Drug trafficking, migration, alien smuggling, and terrorism
are important
security issues that deserve vigilance, especially regarding a communist
country so close to our homeland. We urge you to deal with genuine security
concerns by having your Administration speak with one voice, presenting
clear information to Congress and the public. Considering that Cuba and
the
United States collaborate now in controlling migration and drug traffic,
we
also urge that the Administration address significant security concerns
through serious bilateral or regional diplomacy, as is done in the cases
of
North Korea, Libya, China, Iran, and other countries with which we have
profound political differences.
Recommendation 5: Evaluate effectiveness of aid to dissidents.

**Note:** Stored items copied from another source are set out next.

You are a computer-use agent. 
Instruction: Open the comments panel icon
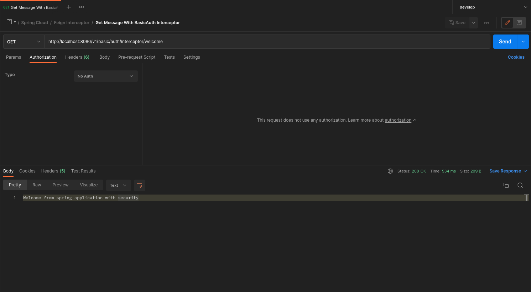tap(519, 23)
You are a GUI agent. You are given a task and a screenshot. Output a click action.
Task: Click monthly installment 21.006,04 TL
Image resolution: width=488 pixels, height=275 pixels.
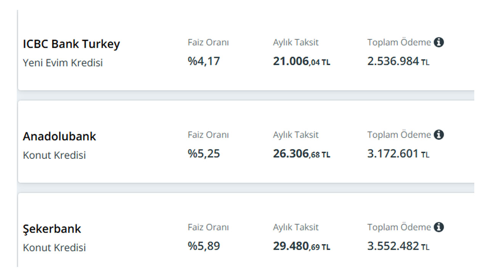pyautogui.click(x=302, y=61)
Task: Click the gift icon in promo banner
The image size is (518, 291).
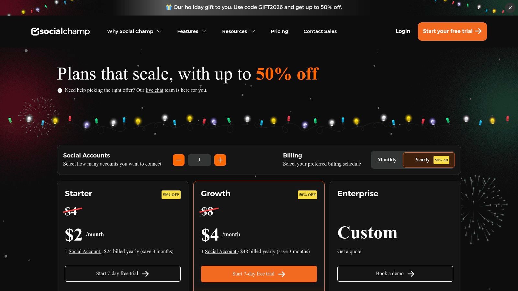Action: (169, 7)
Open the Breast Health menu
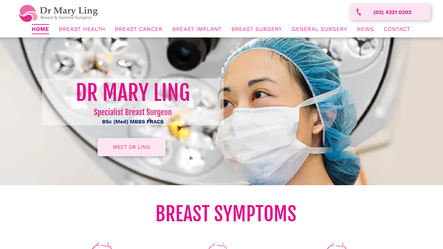443x249 pixels. [82, 29]
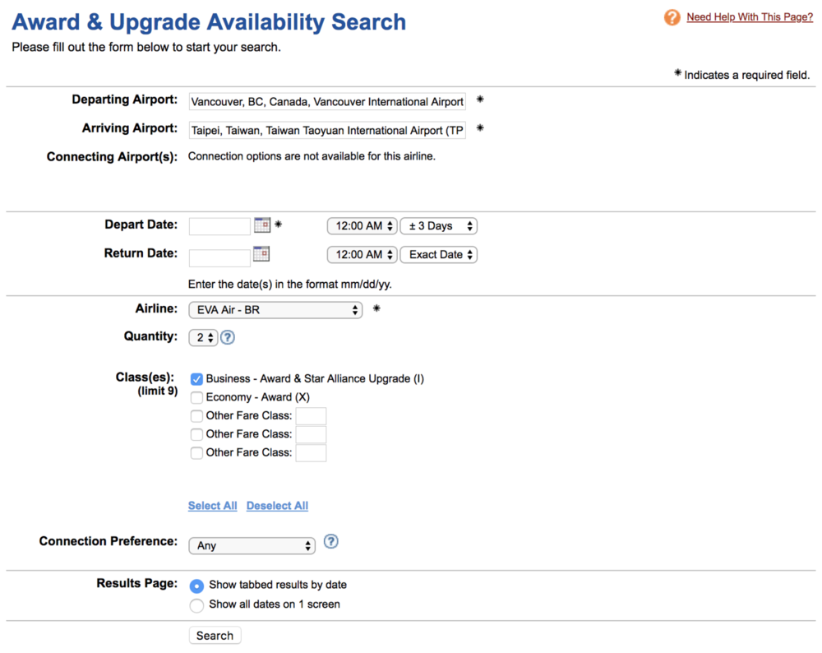Open the Return Date calendar picker
Image resolution: width=822 pixels, height=653 pixels.
[x=261, y=253]
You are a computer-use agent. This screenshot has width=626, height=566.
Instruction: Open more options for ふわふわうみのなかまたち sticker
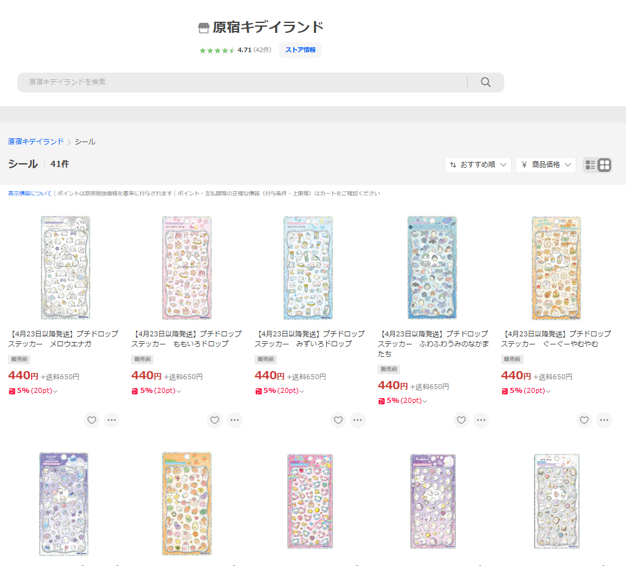(481, 420)
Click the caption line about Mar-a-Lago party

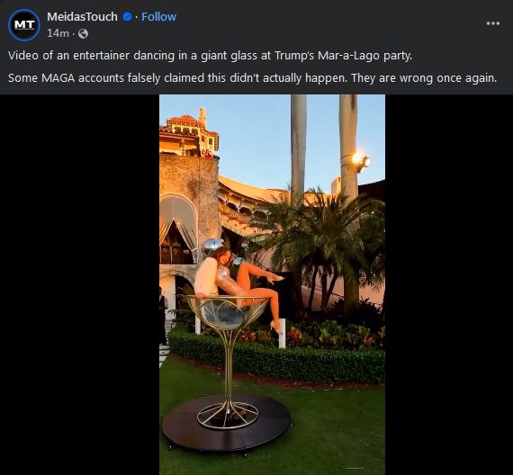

We await with interest your Commission's recommendations
regarding aid to
those Cuban citizens who are attempting to form a democratic opposition.
In principle, we do not oppose aid to pro-democracy
activists anywhere. In
practice, we are not convinced that such aid has in fact helped the Cuban
opposition. Given Cuba's history and the deep-seated Cuban rejection of
interference from foreign powers, U.S. aid programs enable recipients
of
such aid to be painted as tools of a foreign power, despite the patriotism
and nationalism that truly motivate them.
Moreover, Cuban state security is not heavily challenged
to stay a few steps
ahead of a public U.S. program that sends, as Administration officials
assert, more resources than ever to activists in Cuba. We note that Cuban
agents posing as pro-democracy activists have made use of the facilities
of
the U.S. Interests Section in Havana, their real work unknown to our
diplomats, and that in conjunction with our diplomats they even organized
seminars on our diplomatic premises.
We therefore hope this entire program will be evaluated
rigorously as to its
costs, benefits, and political risks.
Conclusion
Finally, we note that it is argued that Cuba, unlike
China, has made no
significant reforms that merit American engagement. However, American
engagement with China began in 1972, before China's initiation of
market-based reforms in the late 1970's.
Since 1993, Cuba has allowed foreign investment, small-scale
entrepreneurship, incentive-based farm production, and free-market sale
of
farm produce. Cuba's people know that these limited reforms have worked.
Their leaders will one day have to decide whether to expand them, knowing
that the Cuban people desire reforms that will make them more free and
their
nation more prosperous.
Cubans alone will make these decisions. But as Cubans
mull these issues,
American interests are ill served by a timid policy that keeps our people
and ideas out of Cuba. Our strong belief in American ideas should lead
us
to strong efforts to spread those ideas in Cuba now, not at an undefined
time in the future when one man leaves office. Unbridled contact with
American society should be used to influence Cuba now.
"When the travel of Americans to Cuba and the free
sending of remittances
are approved, the struggle for democracy and freedom will by no means
end,"
wrote Cuban prisoner of conscience Oscar Espinosa Chepe in August 2002.
"To
the contrary, these measures create better conditions to achieve these
objectives." If the U.S. government were to end travel restrictions,
he
said, "Both peoples will appreciate it and remember it forever."
We hope you take this brave man's words to heart, Mr.
President.
We also hope you will consider our view that the best
way to prepare for
change in Cuba is to undertake a transition in our own policy. Opening
America's doors to Cuba - and challenging Cuba to open its doors to the
world - will be an act of strength and magnanimity, an expression of
confidence in the power of the great ideas that animate our country and
are
reflected in our people wherever they go.